Prevent flooding with a smart drainage plan
Flooded basements, deep puddles in the street, the impacts of extreme rainfall can be serious. But, with a smart drainage plan, you can avoid a whole host of problems in your garden. In addition, you can also help to prevent sewers from becoming overloaded and roads from flooding. Good drainage starts with a permeable surface. If the soil consists of heavy clay or is very compacted, the rainwater will find it difficult to run into the ground. It can help to dig the soil over a little, and to mix it with compost to improve the structure. In addition, it’s also important to make sure that there is plenty of green in your garden. In a paved garden, the rainwater has nowhere to go. For added water infiltration, you can lay a lowered lawn or an underground gravel area.

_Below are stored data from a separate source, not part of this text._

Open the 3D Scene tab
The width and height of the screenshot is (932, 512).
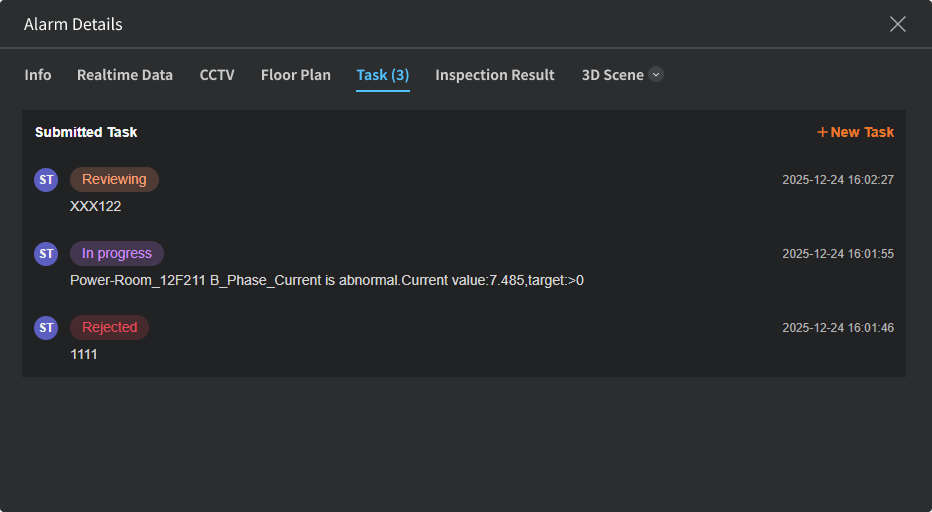613,75
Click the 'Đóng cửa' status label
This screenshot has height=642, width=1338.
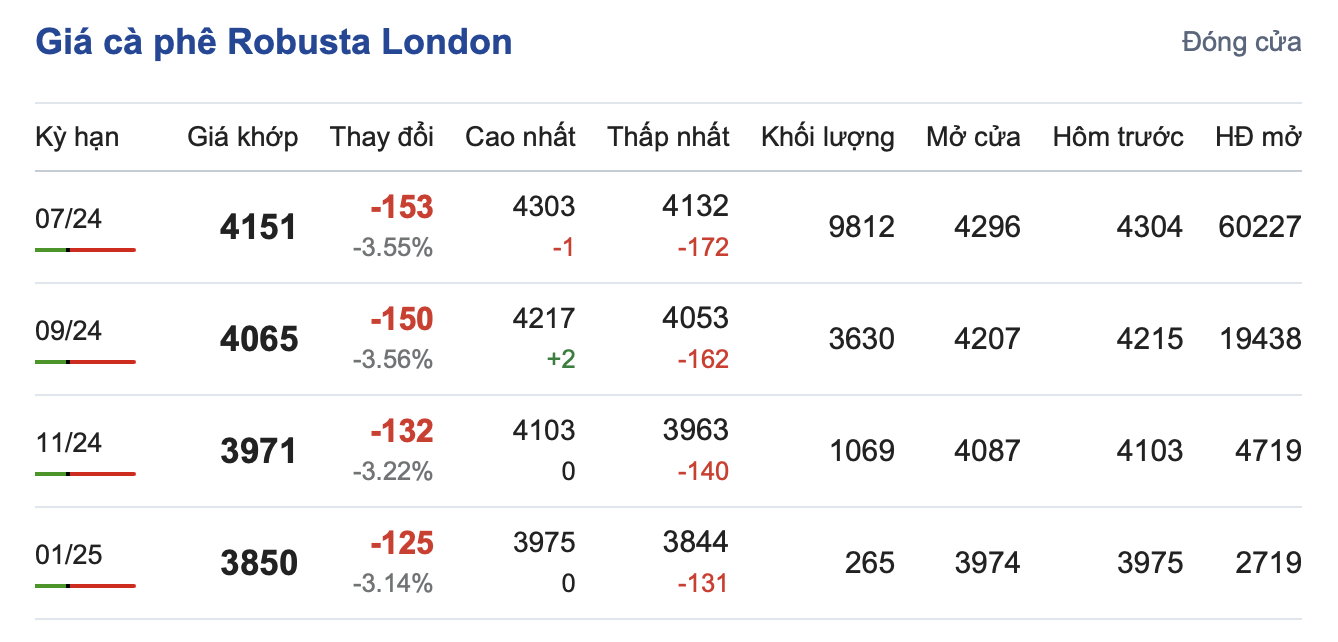point(1241,42)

Hang on to the water for drier weather
In extreme rain, the first thing you’ll want is to be rid of all that water. But, it’s important to keep as much water in your garden as possible for when you might need it, like in a heat wave. By not allowing the rainwater to drain into the sewer but infiltrate the ground, you will make sure that the ground is more moist for when the drought comes. A natural pond can be a nice addition too. You can also bring back the old-fashioned rain barrel (or water butt). It’s also a good idea to opt for plants that are resistant to drought, especially if your garden is on sandy soil. Hibiscus and gladioli do not need a lot of water, nor do the yellow lamium and anthericum.
Prevent heat stress
Tropical temperatures in Europe are no longer unusual. The layout of your garden can shave a few degrees off, or add to it. A paved garden facing south with no trees will be much like an oven, and without shade, the bricks and paving will heat up quickly. At night, the stones will continue to emit heat, resulting in sleepless nights. As such, it’s a good idea not to pave any more than one third of your garden. Make sure that there is plenty of shade from trees and shrubs. A climbing plant along the house will keep the walls cool, and a green roof will keep the heat out.
Climate-resistant paving in the garden
To prevent flooding and heat stress, it’s important never to pave more than one third of your garden. Clay pavers are the most climate-resistant option. Their convenient shape means that they have plenty of joints through which the water can drain away. Moulded pavers from Vandersanden also come with spacers – a small clay protrusion at the edge, that ensures that there’s always a 3 mm gap between each slab. To prevent weeds from growing between the pavers, you can use water-permeable mortar. Paving must always be laid with a slight slope to ensure that the rainwater can run off. Ensure that the water cannot run into your house, but instead angle the pavers towards the lawn, a border, or pond. You can also install drainage gutters and pits.